====== Texte fourni

L'une des œuvres de l'exposition, « La Cigogne du Général », est un projet frappant portant sur le thème de la surveillance.
Il faut donc placer certains de ces outils dans un contexte historique - caractéristique du travail de Mme Amin - et se pencher sur des exemples où ces dispositifs et capacités, qui encouragent aujourd'hui la communication pendant le confinement mondial, jouent un rôle plus problématique.
« Parmi mes œuvres, un projet intitulé « Project Speak2Tweet ». Il traite de la coupure de l'internet durant les premiers jours de la révolution égyptienne en 2011. Il évoque la manière dont ces outils - qui étaient alors présentés comme un moyen démocratique d'émancipation - ont été utilisés contre nous », explique Mme Amin. L'idée que ces technologies n'ont peut-être pas été à la hauteur des attentes initiales et utopiques est également explorée dans une autre œuvre de l'exposition, « Operation Sunken Sea ». Mme Amin y apparait comme un dictateur derrière un quasi-schéma de drainage de la mer Méditerranée, dans une vision à la limite du surréalisme. Cette œuvre montre comment la technologie peut cacher une dépendance derrière le masque d'un langage et d'une rhétorique.
« Le regard utopique que nous avons à l’égard de la technologie n'a guère changé en 150 ans », dit Mme Amin. « A travers les restrictions qui nous sont imposées en raison de la pandémie, je réfléchis à l'endroit où la dynamique du pouvoir est ancrée dans les technologies dont nous sommes dépendants. Comment pouvons-nous en parler alors que nous nous trouvons plongés dans cette situation ? »
« La Cigogne du Général », projet frappant sur le thème de la surveillance, raconte l'histoire remarquable – mais vraie – d'un oiseau migrateur détenu par les autorités égyptiennes pour espionnage en 2013.
Selon Mme Amin, « cette œuvre aborde le développement de la guerre des drones avec le Moyen-Orient en toile de fond, et la façon dont ces oiseaux motorisés sont utilisés pour surveiller les citoyens partout dans le monde. « Dans la période d'hystérie et de panique où nous vivions, la pandémie vient justifier davantage le recours à ces technologies».

============

(Consigne écrite):
Répondez aux questions suivantes à l'aide du texte fourni.
(a) En quelle année l'oiseau migrateur a-t-il été détenu par les autorités égyptiennes pour espionnage ?
(b) De quoi traite le projet « Project Speak2Tweet » ?
(c) Sous quels traits Mme Amin apparaît-elle dans « Operation Sunken Sea » ?

====== Partie du listing

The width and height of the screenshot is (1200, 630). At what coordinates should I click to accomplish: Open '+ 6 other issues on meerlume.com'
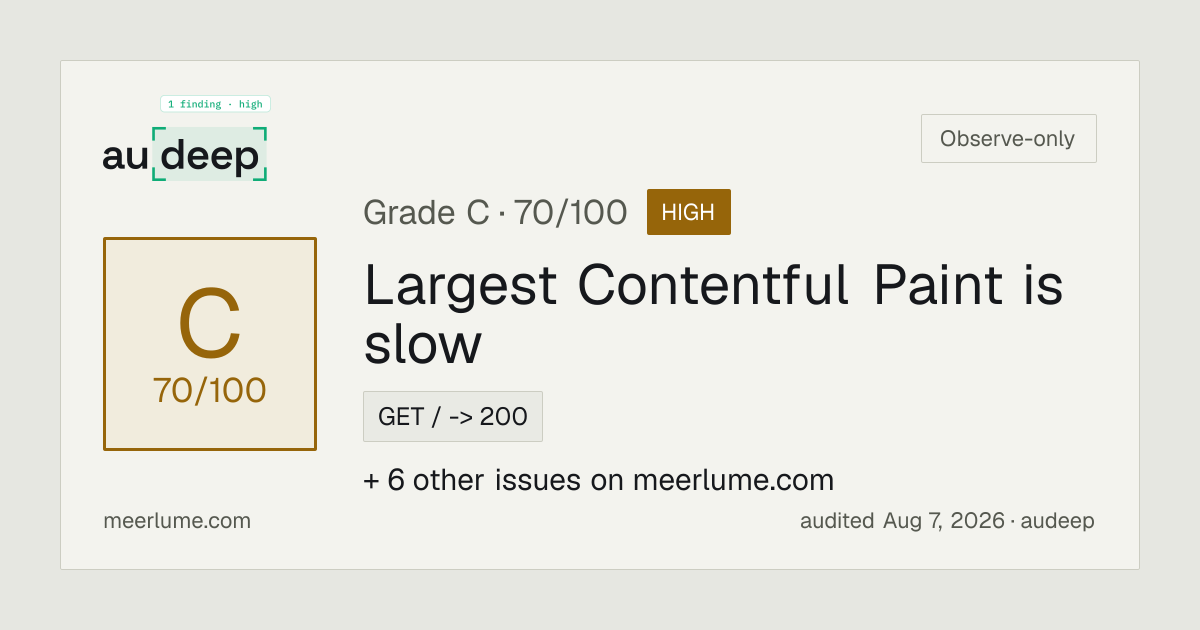pyautogui.click(x=598, y=480)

============

(Réponse):
(a) En 2013.
(b) De la coupure de l'internet durant les premiers jours de la révolution égyptienne en 2011.
(c) Comme un dictateur derrière un quasi-schéma de drainage de la mer Méditerranée.